Provided data:
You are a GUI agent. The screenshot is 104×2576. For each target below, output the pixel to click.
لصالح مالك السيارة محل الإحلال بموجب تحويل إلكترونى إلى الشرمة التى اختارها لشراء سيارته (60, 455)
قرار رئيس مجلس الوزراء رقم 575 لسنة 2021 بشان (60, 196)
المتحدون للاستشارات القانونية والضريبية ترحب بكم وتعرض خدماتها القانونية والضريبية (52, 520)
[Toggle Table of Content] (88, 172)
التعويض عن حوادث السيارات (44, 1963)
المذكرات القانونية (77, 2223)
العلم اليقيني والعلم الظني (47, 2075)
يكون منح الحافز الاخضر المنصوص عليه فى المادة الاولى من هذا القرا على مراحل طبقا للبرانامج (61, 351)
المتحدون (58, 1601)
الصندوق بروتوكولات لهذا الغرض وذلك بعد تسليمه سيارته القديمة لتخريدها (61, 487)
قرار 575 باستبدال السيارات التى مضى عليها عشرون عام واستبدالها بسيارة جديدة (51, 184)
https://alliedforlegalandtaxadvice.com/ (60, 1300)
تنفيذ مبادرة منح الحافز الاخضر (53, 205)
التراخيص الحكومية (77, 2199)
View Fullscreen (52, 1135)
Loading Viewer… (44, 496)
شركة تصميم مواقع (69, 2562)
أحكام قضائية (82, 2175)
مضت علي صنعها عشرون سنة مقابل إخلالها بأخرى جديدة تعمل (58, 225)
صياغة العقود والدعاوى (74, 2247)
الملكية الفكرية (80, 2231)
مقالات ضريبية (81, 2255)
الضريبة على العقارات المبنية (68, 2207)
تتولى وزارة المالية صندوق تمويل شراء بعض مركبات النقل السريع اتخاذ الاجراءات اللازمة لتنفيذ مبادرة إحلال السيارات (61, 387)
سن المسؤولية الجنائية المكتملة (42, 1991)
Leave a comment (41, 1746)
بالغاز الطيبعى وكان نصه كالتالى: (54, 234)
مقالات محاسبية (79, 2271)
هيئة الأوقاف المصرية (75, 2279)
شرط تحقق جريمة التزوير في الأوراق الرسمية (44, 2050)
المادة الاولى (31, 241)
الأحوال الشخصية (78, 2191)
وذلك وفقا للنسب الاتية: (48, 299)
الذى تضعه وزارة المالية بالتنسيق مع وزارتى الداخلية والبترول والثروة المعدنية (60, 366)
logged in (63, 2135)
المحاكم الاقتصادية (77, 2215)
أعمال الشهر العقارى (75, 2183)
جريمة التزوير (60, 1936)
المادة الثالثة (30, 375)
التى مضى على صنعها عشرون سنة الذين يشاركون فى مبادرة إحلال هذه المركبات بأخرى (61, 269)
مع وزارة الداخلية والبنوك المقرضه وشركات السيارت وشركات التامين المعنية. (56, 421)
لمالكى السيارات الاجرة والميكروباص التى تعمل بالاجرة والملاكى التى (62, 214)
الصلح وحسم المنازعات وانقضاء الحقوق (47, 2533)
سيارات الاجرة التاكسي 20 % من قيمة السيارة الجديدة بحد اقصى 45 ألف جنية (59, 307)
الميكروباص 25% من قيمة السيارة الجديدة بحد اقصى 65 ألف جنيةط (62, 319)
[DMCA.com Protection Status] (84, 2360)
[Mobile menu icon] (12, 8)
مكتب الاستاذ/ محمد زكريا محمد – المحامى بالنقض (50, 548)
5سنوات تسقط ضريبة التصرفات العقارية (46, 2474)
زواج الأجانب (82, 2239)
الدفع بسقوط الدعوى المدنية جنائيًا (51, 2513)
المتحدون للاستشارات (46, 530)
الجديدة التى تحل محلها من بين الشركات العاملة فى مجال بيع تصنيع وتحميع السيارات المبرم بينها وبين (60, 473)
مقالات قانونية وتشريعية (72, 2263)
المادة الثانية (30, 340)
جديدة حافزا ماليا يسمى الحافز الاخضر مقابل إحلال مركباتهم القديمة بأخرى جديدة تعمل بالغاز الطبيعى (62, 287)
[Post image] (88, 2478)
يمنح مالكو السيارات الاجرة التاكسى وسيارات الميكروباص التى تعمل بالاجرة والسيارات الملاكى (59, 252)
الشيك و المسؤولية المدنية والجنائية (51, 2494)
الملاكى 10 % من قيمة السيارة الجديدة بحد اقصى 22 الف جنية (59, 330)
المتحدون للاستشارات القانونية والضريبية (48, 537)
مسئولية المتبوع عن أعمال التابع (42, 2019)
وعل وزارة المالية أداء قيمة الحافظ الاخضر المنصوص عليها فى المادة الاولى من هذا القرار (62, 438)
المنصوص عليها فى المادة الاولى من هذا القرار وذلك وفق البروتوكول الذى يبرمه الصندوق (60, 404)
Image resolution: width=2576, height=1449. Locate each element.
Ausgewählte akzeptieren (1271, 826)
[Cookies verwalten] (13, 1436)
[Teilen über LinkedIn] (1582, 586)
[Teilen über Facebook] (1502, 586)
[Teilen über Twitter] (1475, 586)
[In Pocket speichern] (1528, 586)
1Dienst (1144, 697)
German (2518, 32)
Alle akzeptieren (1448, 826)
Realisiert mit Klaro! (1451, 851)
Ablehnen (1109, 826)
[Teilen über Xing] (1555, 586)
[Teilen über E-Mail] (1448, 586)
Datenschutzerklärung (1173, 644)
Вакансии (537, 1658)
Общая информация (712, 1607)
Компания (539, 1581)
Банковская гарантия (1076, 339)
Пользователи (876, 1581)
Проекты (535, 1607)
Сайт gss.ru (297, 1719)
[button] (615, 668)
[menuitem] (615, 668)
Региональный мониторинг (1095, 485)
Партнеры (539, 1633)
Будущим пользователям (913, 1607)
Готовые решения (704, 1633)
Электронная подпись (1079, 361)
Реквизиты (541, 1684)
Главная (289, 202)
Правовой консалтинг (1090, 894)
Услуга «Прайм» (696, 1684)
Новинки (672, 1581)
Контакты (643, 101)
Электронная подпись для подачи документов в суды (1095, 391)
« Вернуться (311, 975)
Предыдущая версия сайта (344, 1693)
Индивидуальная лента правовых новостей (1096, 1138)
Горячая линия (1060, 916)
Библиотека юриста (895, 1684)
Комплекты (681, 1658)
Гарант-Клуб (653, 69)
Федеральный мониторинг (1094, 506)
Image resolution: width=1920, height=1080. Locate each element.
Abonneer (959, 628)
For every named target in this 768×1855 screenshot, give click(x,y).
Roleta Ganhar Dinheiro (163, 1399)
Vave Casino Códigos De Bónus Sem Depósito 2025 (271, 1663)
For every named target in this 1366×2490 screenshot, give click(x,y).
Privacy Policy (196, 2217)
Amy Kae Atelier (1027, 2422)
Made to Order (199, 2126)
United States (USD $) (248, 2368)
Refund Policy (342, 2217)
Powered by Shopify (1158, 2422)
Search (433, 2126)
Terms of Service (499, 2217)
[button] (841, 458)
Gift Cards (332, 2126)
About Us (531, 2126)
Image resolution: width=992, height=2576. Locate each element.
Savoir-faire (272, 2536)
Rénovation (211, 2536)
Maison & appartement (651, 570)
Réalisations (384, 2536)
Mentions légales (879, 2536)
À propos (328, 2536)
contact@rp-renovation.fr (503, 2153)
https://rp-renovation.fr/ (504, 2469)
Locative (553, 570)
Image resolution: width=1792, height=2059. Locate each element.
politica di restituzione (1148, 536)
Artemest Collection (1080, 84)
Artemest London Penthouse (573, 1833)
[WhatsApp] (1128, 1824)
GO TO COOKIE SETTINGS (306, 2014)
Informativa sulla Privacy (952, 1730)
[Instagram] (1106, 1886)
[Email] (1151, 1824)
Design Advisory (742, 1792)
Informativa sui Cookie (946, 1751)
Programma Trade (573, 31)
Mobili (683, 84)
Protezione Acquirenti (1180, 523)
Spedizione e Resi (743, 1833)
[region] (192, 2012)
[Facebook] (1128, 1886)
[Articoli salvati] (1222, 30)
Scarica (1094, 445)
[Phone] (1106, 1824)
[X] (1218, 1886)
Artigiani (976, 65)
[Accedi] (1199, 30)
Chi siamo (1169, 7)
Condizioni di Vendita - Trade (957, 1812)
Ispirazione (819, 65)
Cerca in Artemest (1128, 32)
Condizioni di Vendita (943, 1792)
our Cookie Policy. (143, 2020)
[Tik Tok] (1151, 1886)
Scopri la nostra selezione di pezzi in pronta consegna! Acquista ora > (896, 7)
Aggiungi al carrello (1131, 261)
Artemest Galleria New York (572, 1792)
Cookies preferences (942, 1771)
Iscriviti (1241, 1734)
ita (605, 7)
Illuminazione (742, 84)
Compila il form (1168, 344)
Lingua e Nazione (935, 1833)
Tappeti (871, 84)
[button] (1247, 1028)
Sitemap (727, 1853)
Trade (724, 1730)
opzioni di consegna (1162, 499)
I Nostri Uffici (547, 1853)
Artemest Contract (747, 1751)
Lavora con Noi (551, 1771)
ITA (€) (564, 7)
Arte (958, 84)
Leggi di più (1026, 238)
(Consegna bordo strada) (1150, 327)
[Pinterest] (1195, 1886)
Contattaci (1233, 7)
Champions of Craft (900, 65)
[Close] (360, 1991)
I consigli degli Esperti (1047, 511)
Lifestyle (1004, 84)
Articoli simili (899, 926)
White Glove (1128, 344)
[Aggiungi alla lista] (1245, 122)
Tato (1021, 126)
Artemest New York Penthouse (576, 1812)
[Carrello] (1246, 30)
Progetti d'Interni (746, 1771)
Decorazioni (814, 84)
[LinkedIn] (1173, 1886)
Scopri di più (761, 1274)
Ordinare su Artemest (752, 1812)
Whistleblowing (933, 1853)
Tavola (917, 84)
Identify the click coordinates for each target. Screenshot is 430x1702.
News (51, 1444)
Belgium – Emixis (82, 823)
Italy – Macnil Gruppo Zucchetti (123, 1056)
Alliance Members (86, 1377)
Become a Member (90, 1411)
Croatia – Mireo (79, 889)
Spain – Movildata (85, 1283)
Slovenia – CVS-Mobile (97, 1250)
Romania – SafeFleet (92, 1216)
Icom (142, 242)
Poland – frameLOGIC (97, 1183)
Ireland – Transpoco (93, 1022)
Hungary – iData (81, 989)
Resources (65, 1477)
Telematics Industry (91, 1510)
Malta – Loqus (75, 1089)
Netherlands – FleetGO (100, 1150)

What the exercise asks: From the material above, retype precisely the lines between the line holding "Общая информация (712, 1607)" and the line holding "Privacy Policy (196, 2217)", inclusive, and nothing beyond them.

Response to this task:
Общая информация (712, 1607)
Компания (539, 1581)
Банковская гарантия (1076, 339)
Пользователи (876, 1581)
Проекты (535, 1607)
Сайт gss.ru (297, 1719)
[button] (615, 668)
[menuitem] (615, 668)
Региональный мониторинг (1095, 485)
Партнеры (539, 1633)
Будущим пользователям (913, 1607)
Готовые решения (704, 1633)
Электронная подпись (1079, 361)
Реквизиты (541, 1684)
Главная (289, 202)
Правовой консалтинг (1090, 894)
Услуга «Прайм» (696, 1684)
Новинки (672, 1581)
Контакты (643, 101)
Электронная подпись для подачи документов в суды (1095, 391)
« Вернуться (311, 975)
Предыдущая версия сайта (344, 1693)
Индивидуальная лента правовых новостей (1096, 1138)
Горячая линия (1060, 916)
Библиотека юриста (895, 1684)
Комплекты (681, 1658)
Гарант-Клуб (653, 69)
Федеральный мониторинг (1094, 506)
Image resolution: width=1920, height=1080. Locate each element.
Abonneer (959, 628)
For every named target in this 768×1855 screenshot, give click(x,y).
Roleta Ganhar Dinheiro (163, 1399)
Vave Casino Códigos De Bónus Sem Depósito 2025 (271, 1663)
For every named target in this 1366×2490 screenshot, give click(x,y).
Privacy Policy (196, 2217)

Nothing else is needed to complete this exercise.